我有以下问题,我很难为它编写优化的程序.
我得到了一个2D二进制数组(所有元素都是0或1,其形状是(n,m)),我需要从数组中删除最大数量的元素,同时保持每行之和大于min_x
,每列之和大于min_y
的属性.
我已经编写了以下非优化代码,它可以很好地用于小数组:
import numpy as np
from typing import Optional, Tuple
from itertools import product
from tqdm import tqdm
def min_dataset(data, min_x, min_y):
'''Data is a row-major numpy array of shape (n, m), consisting of only 0s and 1s (a mask).
min_x and min_y are the minimum number of 1s in each row and column, respectively.
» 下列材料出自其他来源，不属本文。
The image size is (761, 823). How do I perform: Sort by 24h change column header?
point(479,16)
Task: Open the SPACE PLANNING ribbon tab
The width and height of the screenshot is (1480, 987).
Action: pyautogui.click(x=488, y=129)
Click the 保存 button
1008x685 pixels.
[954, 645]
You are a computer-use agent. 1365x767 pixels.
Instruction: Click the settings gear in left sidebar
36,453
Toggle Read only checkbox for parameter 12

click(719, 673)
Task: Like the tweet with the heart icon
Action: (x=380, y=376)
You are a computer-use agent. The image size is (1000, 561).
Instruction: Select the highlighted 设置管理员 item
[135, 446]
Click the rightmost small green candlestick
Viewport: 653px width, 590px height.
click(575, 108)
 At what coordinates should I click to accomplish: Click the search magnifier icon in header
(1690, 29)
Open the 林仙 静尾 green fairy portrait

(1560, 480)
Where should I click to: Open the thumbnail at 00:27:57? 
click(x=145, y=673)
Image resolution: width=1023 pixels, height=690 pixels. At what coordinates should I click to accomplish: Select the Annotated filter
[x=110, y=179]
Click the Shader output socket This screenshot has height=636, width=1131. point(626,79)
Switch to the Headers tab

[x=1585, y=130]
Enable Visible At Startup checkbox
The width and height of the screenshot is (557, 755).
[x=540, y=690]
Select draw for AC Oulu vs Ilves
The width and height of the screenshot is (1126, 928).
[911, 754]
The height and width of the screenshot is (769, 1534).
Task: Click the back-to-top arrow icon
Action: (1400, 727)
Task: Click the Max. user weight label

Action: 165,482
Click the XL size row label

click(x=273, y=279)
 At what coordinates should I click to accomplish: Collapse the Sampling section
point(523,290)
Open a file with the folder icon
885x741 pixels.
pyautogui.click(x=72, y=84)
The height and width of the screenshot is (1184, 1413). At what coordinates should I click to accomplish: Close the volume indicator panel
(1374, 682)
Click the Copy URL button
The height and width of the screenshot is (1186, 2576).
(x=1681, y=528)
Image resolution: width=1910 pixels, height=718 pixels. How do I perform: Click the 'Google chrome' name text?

This function returns a new data array, where each row and column has at least min_x and min_y 1s, respectively, and there are as few 1s as possible.
'''
best_solution = data
score = np.sum(best_solution)
# format: {matrix.tobytes(): (best_matrix, score)}
memo = {}
if np.any(np.sum(data, axis=0) < min_y) or np.any(np.sum(data, axis=1) < min_x):
return None
def get_best(data, main=False) -> Tuple[np.ndarray, int]:
'''Gets the matrix with the lowest score, given the constraints.
Uses memoization.
'''
nonlocal memo
if data.tobytes() in memo:
return memo[data.tobytes()]
# Find the rows with more than min_x 1s
can_remove_rows = np.sum(data, axis=1) > min_x
# Find the columns with more than min_y 1s
can_remove_columns = np.sum(data, axis=0) > min_y
if (not np.any(can_remove_rows)) or (not np.any(can_remove_columns)):
# If there's no row or column where we can remove a 1, we're done
ans = (data, np.sum(data))
memo[data.tobytes()] = (data, np.sum(data))
return ans
# Try removing each combination of rows and columns where we can remove a 1
best = data, np.sum(data)
# print(np.nonzero(can_remove_rows))
# print(np.nonzero(can_remove_columns))
iterator = product(np.nonzero(can_remove_rows)[0], np.nonzero(can_remove_columns)[0])
if main:
iterator = tqdm(list(iterator))
for row, col in iterator:
# print(row, col)
if data[row, col] == 0:
continue
# Remove the 1 at (row, col)
new_data = data.copy()
new_data[row, col] = 0
# Check if the new matrix is valid
if np.any(np.sum(new_data, axis=0) < min_y) or np.any(np.sum(new_data, axis=1) < min_x):
continue
# Recurse
new_best = get_best(new_data)
if new_best[1] < best[1]:
best = new_best
memo[data.tobytes()] = best
return best
get_best(data, main=True)
best = memo[data.tobytes()][0]
return best
if __name__ == "__main__":
# Create a random 5x5 binary matrix
data = np.random.randint(0, 2, (5, 5))
print(data)
print("computing")
ans = min_dataset(data, 1, 1)
print("Solution:")
print(ans)
print("Score (lower is better; None means no solution was found.):")
print(np.sum(ans))
示例输出:
[[0 1 0 0 0]
[1 1 1 1 1]
[1 1 0 1 1]
[0 1 1 0 1]
[0 1 1 0 1]]
computing
100%|█████████████████████████████████████████████████████████████████████████████████| 20/20 [00:02<00:00, 8.27it/s]
Solution:
[[0 1 0 0 0]
[0 0 0 1 0]
[1 0 0 0 0]
[0 0 0 0 1]
[0 0 1 0 0]]
Score (lower is better; None means no solution was found.):
5
然而,一旦我开始使用10x10矩阵,代码就运行得非常慢,我需要能够运行20000x500矩阵.
我如何才能加速我的代码?